Horses are natural grazers and in the wild would spend the majority of their day eating. Since horses were meant to be nibbling almost constantly, their stomachs secrete acid 24 hours a day to help digest all that food.
Unfortunately, most farms do not have the option to let their horses graze or eat to that extent. Because of this, horses end up getting fed larger meals 2-3 times a day. When this happens, the risk for equine ulcers can occur as the horse may go hours without food in their stomach, yet the stomach continues to secrete acid. This can lead to ulcerations in the stomach lining, which can be very painful to the horse.
Gastric ulcers in horses are extremely common. In fact, over 90% of racehorses have ulcers, over 60% of performance horses, and 30-50% of foals.
The two most common causes of ulcers are stress and stable management. Stress is a huge factor as it may be caused by almost anything: trailering, showing, a new environment, new pasture mates, training changes, neglectful situations…the list is long. In regards to barn management, situations such as limited turn out and feeding too much grain or too little hay can all lead to ulcers.
Symptoms may vary between horses, but some of the most common include: reduced or poor appetite, weight loss, poor performance, reoccurring colic, unusual spookiness, or a sour attitude. Thankfully, ulcers are a treatable condition. With proper management and medication prescribed by your vet, horses can get better.
Here at Horses With Hope, we work with many horses who come from neglectful situations. They’ve had a lot of physical and mental stress in their lives, so the likelihood of them having ulcers is very high. For this reason, we typically treat our rescue horses with ulcer medication as soon as they arrive, and before we begin any serious training.

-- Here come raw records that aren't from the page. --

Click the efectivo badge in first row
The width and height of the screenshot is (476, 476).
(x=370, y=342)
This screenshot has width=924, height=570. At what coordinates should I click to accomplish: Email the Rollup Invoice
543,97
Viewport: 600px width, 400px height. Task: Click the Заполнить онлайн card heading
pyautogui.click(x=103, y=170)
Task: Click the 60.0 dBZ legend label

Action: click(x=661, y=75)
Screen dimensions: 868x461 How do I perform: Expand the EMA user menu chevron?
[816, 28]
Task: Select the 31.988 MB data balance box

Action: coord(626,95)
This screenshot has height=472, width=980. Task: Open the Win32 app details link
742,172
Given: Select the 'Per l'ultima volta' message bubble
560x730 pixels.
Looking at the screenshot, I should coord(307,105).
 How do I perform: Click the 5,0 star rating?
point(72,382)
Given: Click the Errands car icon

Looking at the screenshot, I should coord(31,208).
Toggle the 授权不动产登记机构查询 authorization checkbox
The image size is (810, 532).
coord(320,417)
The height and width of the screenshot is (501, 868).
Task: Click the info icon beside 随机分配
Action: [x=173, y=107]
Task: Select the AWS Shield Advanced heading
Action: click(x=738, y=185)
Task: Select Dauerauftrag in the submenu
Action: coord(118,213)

In addition to ulcer medication, we also use a variety of management techniques to help prevent an occurrence in future. A few of these include: using nibble nets to help the horses’ hay meals last longer, making sure that hay or forage is always available, feeding small amounts of grain, and 24/7 turn out when possible (or at least all day).
The only way to know for sure if a horse has gastric ulcers is to have a vet ‘scope’ them, and look inside their stomach. However, most vets can do a physical assessment and can decide that treatment is necessary based on symptoms shown. If you think your horse might have gastric ulcers we highly recommend contacting your vet. They can give you the best advice on how to proceed, and will help you and your horse get back on the right track.